AbstractIn this work, a new analytical solution to describe tide‐induced head fluctuations in aquifers of variable thickness is presented. The proposed model assumes a finite and confined aquifer with a thickness that increases or decreases quadratically with the distance to the coast. A closed‐form analytical solution is obtained by solving a boundary‐value problem with both a separation of variables method and a change of variables method. This solution is a generalization of the solution obtained by Cuello et al., Hydrogeological Journal, 2017, 25, 1509–1515. The analytical solution is expressed in terms of the wedging parameter, a parameter that depends on the length and thicknesses at the coast and at the inland edge of the aquifer. Positive values of the wedging parameter describe aquifers with increasing thickness towards land and negative values describe aquifers with a decreasing thickness in the inland direction. The comparison of the new solution and the solution for a finite aquifer with constant thickness indicates that the sign of the wedging parameter enhances or decreases the amplitude of the tide‐induced signal. However, the differences in time‐lag between both solutions are negligible near the coast.

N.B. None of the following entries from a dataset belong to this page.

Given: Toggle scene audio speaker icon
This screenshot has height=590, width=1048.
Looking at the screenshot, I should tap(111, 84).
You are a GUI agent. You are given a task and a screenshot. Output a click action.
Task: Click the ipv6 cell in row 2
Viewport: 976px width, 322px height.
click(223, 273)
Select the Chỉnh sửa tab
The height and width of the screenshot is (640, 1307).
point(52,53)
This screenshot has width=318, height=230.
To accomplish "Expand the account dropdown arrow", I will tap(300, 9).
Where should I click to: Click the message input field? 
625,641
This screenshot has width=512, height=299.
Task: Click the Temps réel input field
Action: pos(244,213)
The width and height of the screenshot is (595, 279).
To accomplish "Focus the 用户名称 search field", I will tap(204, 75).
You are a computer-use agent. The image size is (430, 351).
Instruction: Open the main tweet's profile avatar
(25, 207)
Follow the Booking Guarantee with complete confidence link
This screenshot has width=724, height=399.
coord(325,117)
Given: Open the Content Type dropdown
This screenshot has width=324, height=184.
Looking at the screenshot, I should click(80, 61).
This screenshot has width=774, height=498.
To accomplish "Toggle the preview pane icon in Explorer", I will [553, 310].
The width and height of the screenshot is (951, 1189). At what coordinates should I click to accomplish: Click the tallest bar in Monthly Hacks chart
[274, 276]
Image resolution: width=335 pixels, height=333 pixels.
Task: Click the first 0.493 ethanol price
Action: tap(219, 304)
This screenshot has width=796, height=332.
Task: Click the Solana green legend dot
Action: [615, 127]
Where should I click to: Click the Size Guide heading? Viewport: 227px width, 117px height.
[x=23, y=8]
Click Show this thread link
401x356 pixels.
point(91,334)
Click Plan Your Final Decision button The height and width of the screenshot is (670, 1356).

The slope factor, which quantifies the inconsistencies between aquifer diffusivities estimated from attenuation and time‐lag data, is computed and analysed. Near the coast, slope factor values greater than one are obtained for negative wedging parameters while slope factor values less than one are obtained for positive wedging parameters. The analysis of the new solution also indicates that more reliable estimates of the hydraulic diffusivity can be obtained from time‐lag data.